Its boundaries are the Mississippi River to the north, Interstate 35W to the east, 5th Street South to the south, and Portland Avenue to the west. It is bounded by the Downtown West, Elliot Park, and Cedar-Riverside neighborhoods. The Marcy-Holmes neighborhood is on the other side of the river, but there is no direct automobile connection between the two neighborhoods. There is a pedestrian and bicycle connection via the Stone Arch Bridge.
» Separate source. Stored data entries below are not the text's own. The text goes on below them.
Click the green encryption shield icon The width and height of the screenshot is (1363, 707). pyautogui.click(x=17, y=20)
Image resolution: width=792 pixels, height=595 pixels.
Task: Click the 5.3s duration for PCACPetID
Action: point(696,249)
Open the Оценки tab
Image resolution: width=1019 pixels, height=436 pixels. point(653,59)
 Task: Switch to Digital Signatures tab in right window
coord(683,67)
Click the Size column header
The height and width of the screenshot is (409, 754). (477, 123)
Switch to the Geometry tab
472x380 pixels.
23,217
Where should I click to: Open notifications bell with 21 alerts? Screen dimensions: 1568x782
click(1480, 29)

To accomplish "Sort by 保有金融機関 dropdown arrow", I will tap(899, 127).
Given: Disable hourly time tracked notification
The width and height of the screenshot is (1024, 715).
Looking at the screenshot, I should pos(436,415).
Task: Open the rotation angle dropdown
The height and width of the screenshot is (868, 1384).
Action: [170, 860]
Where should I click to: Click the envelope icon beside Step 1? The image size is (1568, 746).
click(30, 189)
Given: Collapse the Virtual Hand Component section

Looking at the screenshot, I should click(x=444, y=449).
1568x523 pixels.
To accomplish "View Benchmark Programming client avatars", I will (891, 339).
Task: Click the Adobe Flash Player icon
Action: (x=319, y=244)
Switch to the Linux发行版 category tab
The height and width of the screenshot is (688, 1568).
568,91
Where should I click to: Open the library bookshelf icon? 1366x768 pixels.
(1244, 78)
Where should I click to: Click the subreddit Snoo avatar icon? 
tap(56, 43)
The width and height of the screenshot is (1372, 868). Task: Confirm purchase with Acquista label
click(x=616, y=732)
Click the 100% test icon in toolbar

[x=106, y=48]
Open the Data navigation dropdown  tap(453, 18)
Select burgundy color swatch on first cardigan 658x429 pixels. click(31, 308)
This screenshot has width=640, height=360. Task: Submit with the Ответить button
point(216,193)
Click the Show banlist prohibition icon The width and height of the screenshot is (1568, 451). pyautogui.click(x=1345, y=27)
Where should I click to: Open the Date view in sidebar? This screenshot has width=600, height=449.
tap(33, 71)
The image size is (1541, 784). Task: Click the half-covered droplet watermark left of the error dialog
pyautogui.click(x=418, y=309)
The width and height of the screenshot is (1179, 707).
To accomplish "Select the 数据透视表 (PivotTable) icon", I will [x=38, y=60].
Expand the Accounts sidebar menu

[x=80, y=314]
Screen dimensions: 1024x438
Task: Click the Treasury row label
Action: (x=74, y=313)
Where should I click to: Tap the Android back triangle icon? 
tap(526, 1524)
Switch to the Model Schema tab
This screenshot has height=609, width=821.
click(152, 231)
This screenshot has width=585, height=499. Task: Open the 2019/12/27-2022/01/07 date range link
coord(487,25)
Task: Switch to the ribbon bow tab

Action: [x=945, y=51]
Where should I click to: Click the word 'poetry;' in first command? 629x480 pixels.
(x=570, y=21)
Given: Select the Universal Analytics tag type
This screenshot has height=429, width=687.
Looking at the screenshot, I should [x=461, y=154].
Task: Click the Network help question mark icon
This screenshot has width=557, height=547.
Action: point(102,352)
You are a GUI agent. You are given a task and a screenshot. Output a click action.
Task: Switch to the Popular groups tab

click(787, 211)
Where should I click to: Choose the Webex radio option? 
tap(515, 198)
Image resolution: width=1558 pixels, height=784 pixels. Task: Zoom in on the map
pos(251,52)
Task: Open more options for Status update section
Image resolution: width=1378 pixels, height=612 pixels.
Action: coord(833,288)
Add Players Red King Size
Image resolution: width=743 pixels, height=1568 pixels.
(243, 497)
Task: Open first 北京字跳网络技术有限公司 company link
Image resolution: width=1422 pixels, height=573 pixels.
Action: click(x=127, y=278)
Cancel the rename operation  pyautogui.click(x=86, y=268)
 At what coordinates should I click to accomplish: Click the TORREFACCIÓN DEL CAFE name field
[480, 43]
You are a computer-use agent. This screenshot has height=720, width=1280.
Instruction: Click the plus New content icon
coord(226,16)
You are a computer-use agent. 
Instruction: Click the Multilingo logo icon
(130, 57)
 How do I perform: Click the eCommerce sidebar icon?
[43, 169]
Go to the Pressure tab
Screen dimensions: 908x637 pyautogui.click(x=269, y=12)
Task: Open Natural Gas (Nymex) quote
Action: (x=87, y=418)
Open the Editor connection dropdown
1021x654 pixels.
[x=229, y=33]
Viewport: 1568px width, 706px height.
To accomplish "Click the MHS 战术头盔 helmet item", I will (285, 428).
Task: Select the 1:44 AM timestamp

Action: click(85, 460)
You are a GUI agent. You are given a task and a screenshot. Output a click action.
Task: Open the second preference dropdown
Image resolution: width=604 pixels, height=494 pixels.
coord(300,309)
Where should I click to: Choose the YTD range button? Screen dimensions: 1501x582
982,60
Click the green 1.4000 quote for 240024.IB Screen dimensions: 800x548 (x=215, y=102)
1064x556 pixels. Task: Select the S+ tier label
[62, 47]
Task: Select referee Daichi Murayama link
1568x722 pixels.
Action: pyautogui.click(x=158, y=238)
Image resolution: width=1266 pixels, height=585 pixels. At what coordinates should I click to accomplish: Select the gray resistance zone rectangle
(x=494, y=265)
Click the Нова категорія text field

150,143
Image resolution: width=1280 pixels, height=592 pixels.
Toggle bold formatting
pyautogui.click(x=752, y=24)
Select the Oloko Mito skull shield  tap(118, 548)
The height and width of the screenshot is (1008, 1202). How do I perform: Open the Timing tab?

Within Downtown East is the Mill District, which contains former industrial buildings left over from the days when Minneapolis was the flour milling capital of the world. Many of these old mills and factories are being converted to housing, bringing a residential population to a neighborhood that beforehand didn't have many residents. Because of this, the Mill District in Downtown East is one of the fastest growing areas of the city.

Historical population
| Census | Pop. | Note | %± |
|---|---|---|---|
| 1980 | 70 |  | — |
| 1990 | 25 |  | −64.3% |
| 2000 | 128 |  | 412.0% |
| 2010 | 1,254 |  | 879.7% |
| 2020 | 3,231 |  | 157.7% |

==Demographics==

Race/ethnicity
| 2000 |  | 2010 |  | 2020 |  |
| Number | % | Number | % | Number | % |
| White alone | 77 | 60.16 | 827 | 65.95 | 2,396 | 73.38 |
| Black alone | 32 | 25.00 | 238 | 18.98 | 336 | 10.29 |
| Hispanic or Latino (any race) | 12 | 9.38 | 52 | 4.15 | 132 | 4.04 |
| Native American alone | 1 | 0.78 | 28 | 2.23 | 55 | 1.68 |
| Asian alone | 3 | 2.34 | 61 | 4.86 | 208 | 6.37 |
| Other race alone | 0 | 0.00 | 8 | 0.64 | 32 | 0.98 |
| Pacific Islander alone | 0 | 0.00 | 0 | 0.00 | 2 | 0.06 |
| Two or more races | 3 | 2.34 | 40 | 3.19 | 104 | 3.19 |
| Total | 128 | 100.0 | 1,254 | 100.0 | 3,265 | 100.0 |

==Attractions==
- U.S. Bank Stadium, home to the Minnesota Vikings
- The Mill City Museum
- Mill Ruins Park
- Gold Medal Park
- Day Block Building
- The Guthrie Theater complex, which abandoned its old location near Loring Park during the summer of 2006.
- The west end of the Stone Arch Bridge
- The 35W Bridge Remembrance Garden
- Hubert H. Humphrey Metrodome (former), once home to Minnesota Golden Gophers football, the Minnesota Twins, and the Minnesota Vikings. In 2009, the Golden Gophers moved into the new TCF Bank Stadium on the University of Minnesota Campus. The Minnesota Twins moved into new Target Field at the start of the 2010 season. In 2016, U.S. Bank Stadium opened on the Metrodome's former site.

===Transit===
The neighborhood is served by U.S. Bank Stadium Station of the METRO light rail system.